Quanto àquelas senhoras ali que fornecem uma à outra os pormenores de todas as suas doenças, cada qual querendo ter sofrido mais do que a outra,  embora pareçam extremamente sadias, elas precisam saber que a Policlínica de que tanto falam não  vem do Grego poly- no sentido de “vários, muitos”, não.

Todos pensam que a palavra vem do fato de um local assim atender a muitas especialidades ou ter muitos médicos, mas a origem na realidade é o polis “cidade” de que já falamos. Tratava-se da “clínica da cidade” no início.

Falando em conduta nas cidades, podemos lembrar que esta palavra veio do Latim civitas, originalmente “condição ou direitos de cidadão”, de cives, “homem que vive em cidade”.

Daí veio civilização, como oposto a barbárie, do Grego barbaros, “estrangeiro, forasteiro” literalmente “aquele que fala de modo incomprensível”, de um som barbarbar que imitava um balbuceio.

Civilidade é um conjunto de formalidades, palavras e atos que os cidadãos adotam entre si para demonstrar mútuo respeito e consideração. Pelo que vejo, nem todos os presentes se dedicam com demasiado afinco a exercer uma condição tão bonita, seja por desinteresse, seja por escassez de neurônios mesmo.

Tendo falado em bárbaros e olhando certos atos que daqui distingo com meus olhos treinados em perceber os atos mais solertes dos meus aluninhos – como aquela senhora que está colocando o tomate mais bonito que encontrou disfarçadamente no bolso ou o dono do bar se enganando propositalmente no troco a devolver, ocorre-me à memória já tão abalada pelo desgaste cotidiano a palavra selvagem.

Ela vem do Latim selvaticus, uma alteração de silvaticus, “selvagem”, de silva, “floresta, bosque, selva”, local onde costumam morar seres que não tiveram qualquer informação sobre os modos de se comportar numa sociedade humana.
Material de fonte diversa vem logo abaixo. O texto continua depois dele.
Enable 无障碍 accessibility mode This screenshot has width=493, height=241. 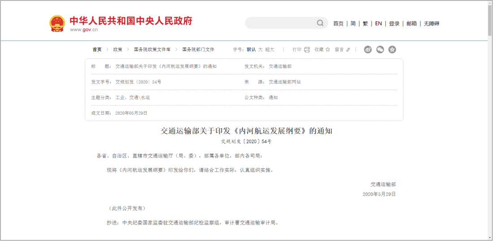tap(431, 23)
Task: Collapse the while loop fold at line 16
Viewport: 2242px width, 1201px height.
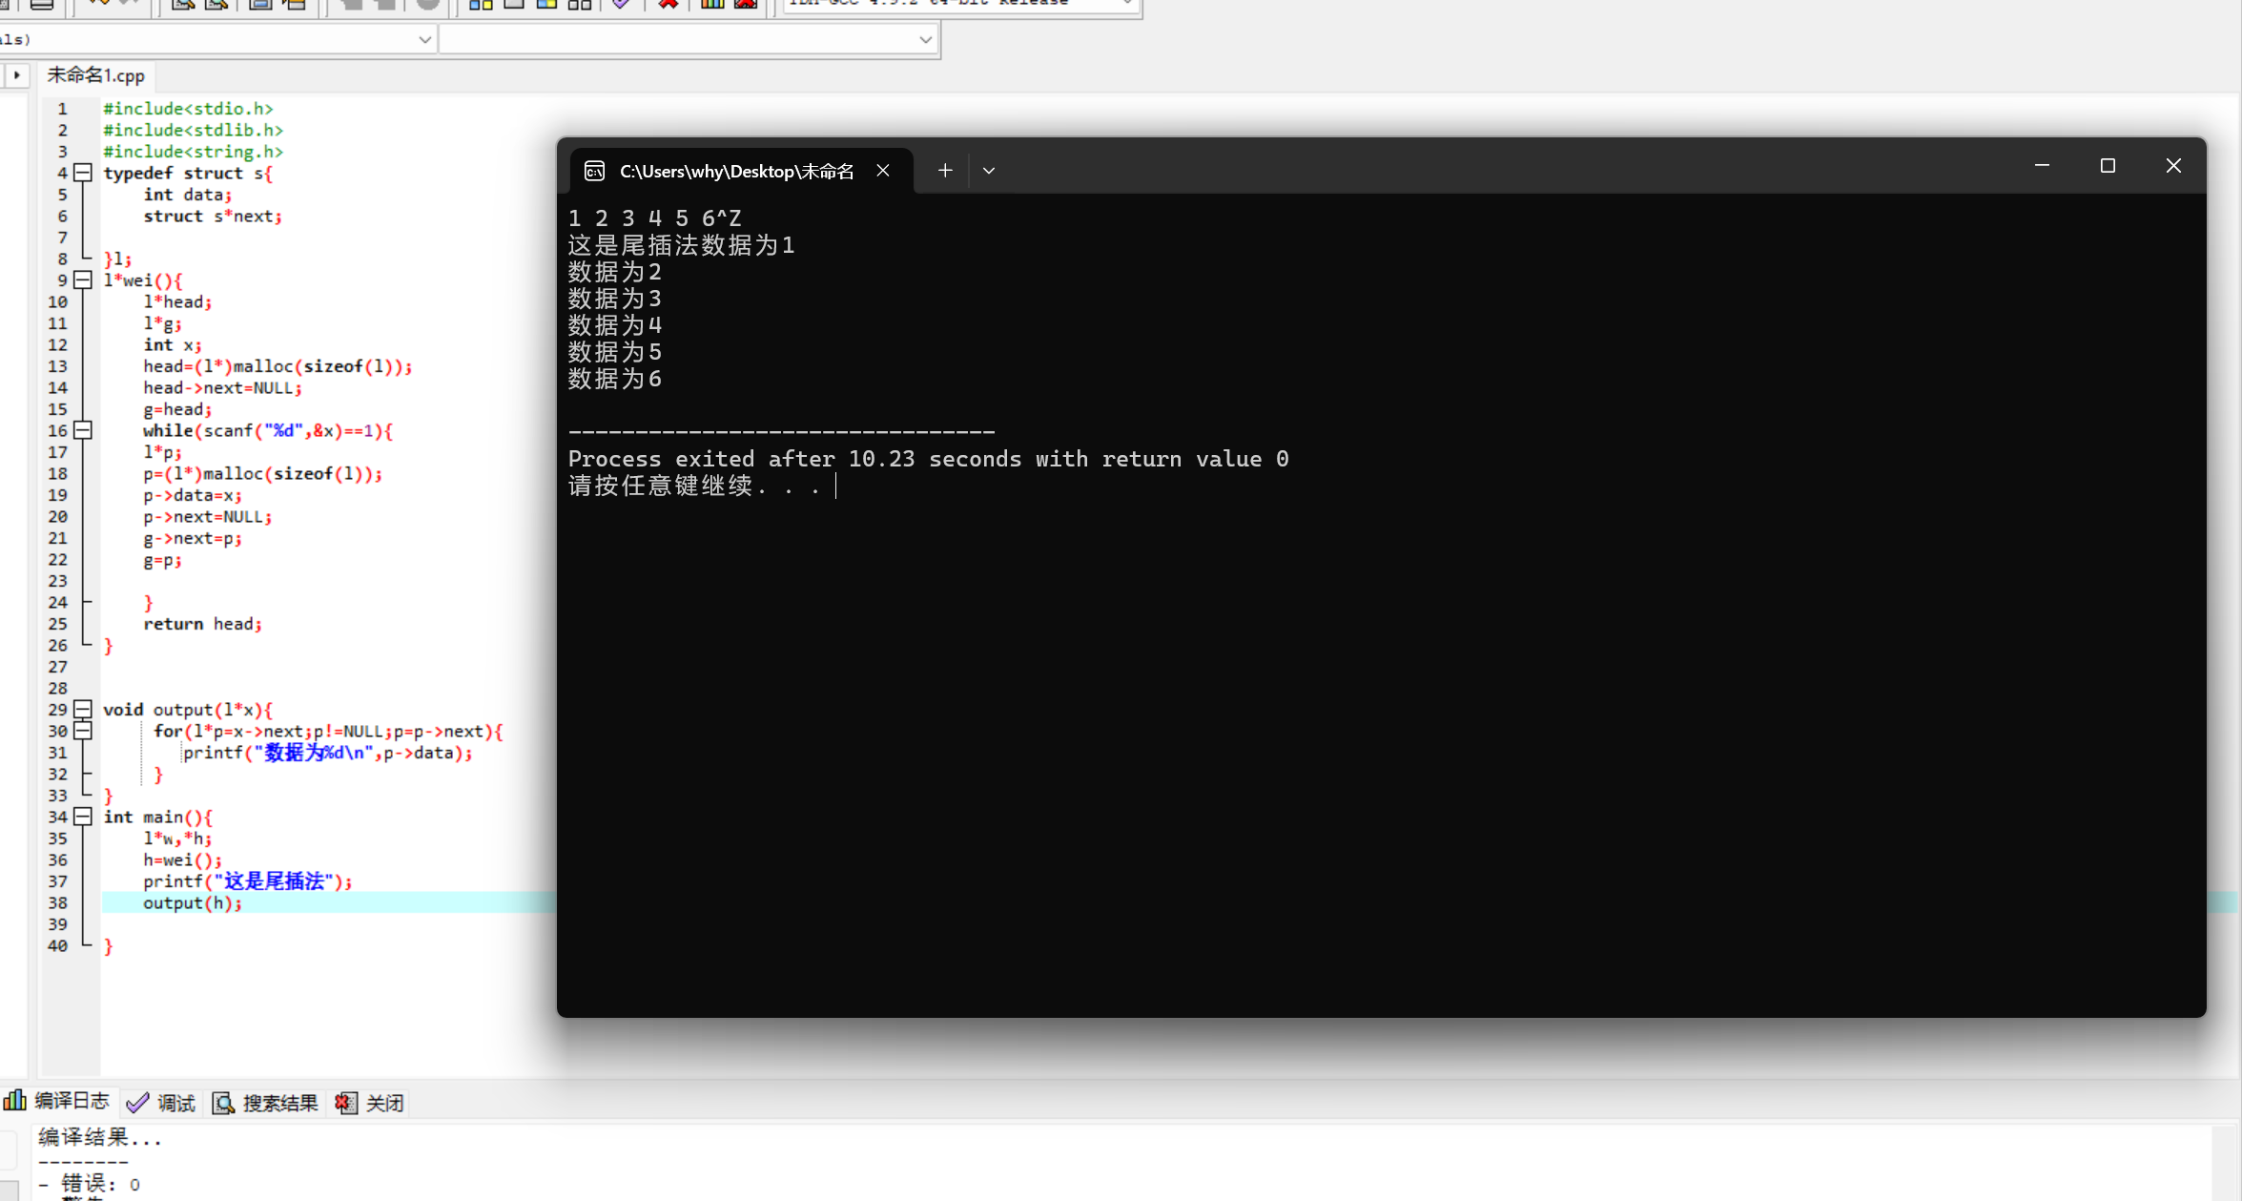Action: click(83, 430)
E sim, essa palavra originou o sobrenome tão conhecido, Silva. Muitos dos habitantes das aldeias antigas adotaram essa palavra como sobrenome, quando estes passaram a se fazer necessários, por morarem nas beiras do lugarejo, já perto da floresta.

Eu me referi aos bichos da floresta, que são chamados também de  brutos; eles podem não saber de nosso comportamento e é por isso que seu nome veio do Latim Brutus, “estúpido, grosseiro”.

Naturalmente isso não é de esperar de quem já freqüentou uma escola, como quero crer que ocorreu com todos os presentes.

Os animais, por sua natureza, se nos apresentam como ferozes, do Latim ferus, “selvagem, não-domesticado”. Mesmo assim, em geral eles se mostram menos destrutivos em seus lugares de domínio do que determinados bípedes implumes que se recusam a seguir o que sua lei determina.

Ah, prezados senhores e senhoras que me olham atônitos  –  palavra que vem do Latim atonitus, “atordoado pelo ruído do trovão” de tonitrus, “trovão”  – como é bom desabafar um pouco, tirar do peito nossa naturais revoltas e sentir-se leve como uma pluma!

Agradeço a todos por esta oportunidade e prometo voltar amanhã.